Since then, Kinder Morgan has continued to report its revenues based on the tariff, Vanderpool said, and he hasn’t challenged that because he is waiting to see what happens with the 2008 case. In the next three years, the tariff dropped, so the tax difference would not be so large for those subsequent years.

Meanwhile, company officials had discussions with Vanderpool about a compromise but were unable to come to an agreement. Vanderpool said the only reason he was willing to settle was to avoid a drawn-out court battle, not because he didn’t think he was right.

At the hearing, Commissioner Steve Chappell asked several questions to clarify that half of what is collected by Cortez Pipeline goes back to Kinder Morgan.

“It’s like charging yourself rent for living in your own house,” Chappell said.

And Commissioner Gerald Koppenhafer told Knight, “You could charge so much for the thing [tariff] that you could take all the profit out of it and you’re just paying yourself back.”

But Knight repeated that the non-operator owner, Cortez Vickers, has veto power over the price of the tariff, and added that anyone using the pipeline is charged the same fee.

“It’s not like we get special treatment.”

He said there are other shippers such as Occidental who use the pipeline who are not related to Kinder Morgan.

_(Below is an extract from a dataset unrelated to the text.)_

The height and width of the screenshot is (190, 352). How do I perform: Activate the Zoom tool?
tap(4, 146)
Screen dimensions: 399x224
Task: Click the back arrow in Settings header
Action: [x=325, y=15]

But Vanderpool said of all the product that went through the Cortez Pipeline in 2007, 93 percent was for Kinder Morgan and Exxon- Mobil CO2, and just 7 percent for other operators. “The law of supply and demand tells me that if I’m going to transport 93 percent of a product through a pipeline, I’m going to strike a better bargain with that pipeline than a guy who’s going to transport 7 percent.”

Koppenhafer expressed concern that no one from ExxonMobil was there to represent the company, but Vanderpool said it didn’t really matter, because Kinder Morgan is the actual taxpayer and goes to the partners to get their share of the bill.

25 percent off

“The assessor’s not here to try to rape Kinder Morgan or hurt them,” Vanderpool said. “The assessor is trying to make sure they pay their fair share.

“My heart goes out to the senior citizen who sits across my desk crying because she can’t pay for her food and her taxes and her medicine more than my heart goes out to Kinder Morgan.”

Knight said he would like more time to talk with his superiors and with Vanderpool.

“I don’t know that anybody in the world is going to be persuasive enough to make me sharpen my pencil and make a better offer than I already have,” Vanderpool said.

He said he had offered to take 25 percent off the 2008 value, and the tax, with the condition that Kinder Morgan would not protest and that the assessor would not reevaluate taxes for years prior to 2008.

Kinder Morgan’s taxes for 2009, 2010 and 2011 would be reassessed using the actual production costs, and 25 percent would then be taken off those taxes as well, he said.

“Whatever we decide is going to tax this entity down the road forever,” Chappell said. “And they can appeal forever, and probably will,” Vanderpool said

The hearing was continued until Feb. 6 at 11 a.m.

As of Dec. 29, Vanderpool said he had not heard back from Kinder Morgan regarding any settlement.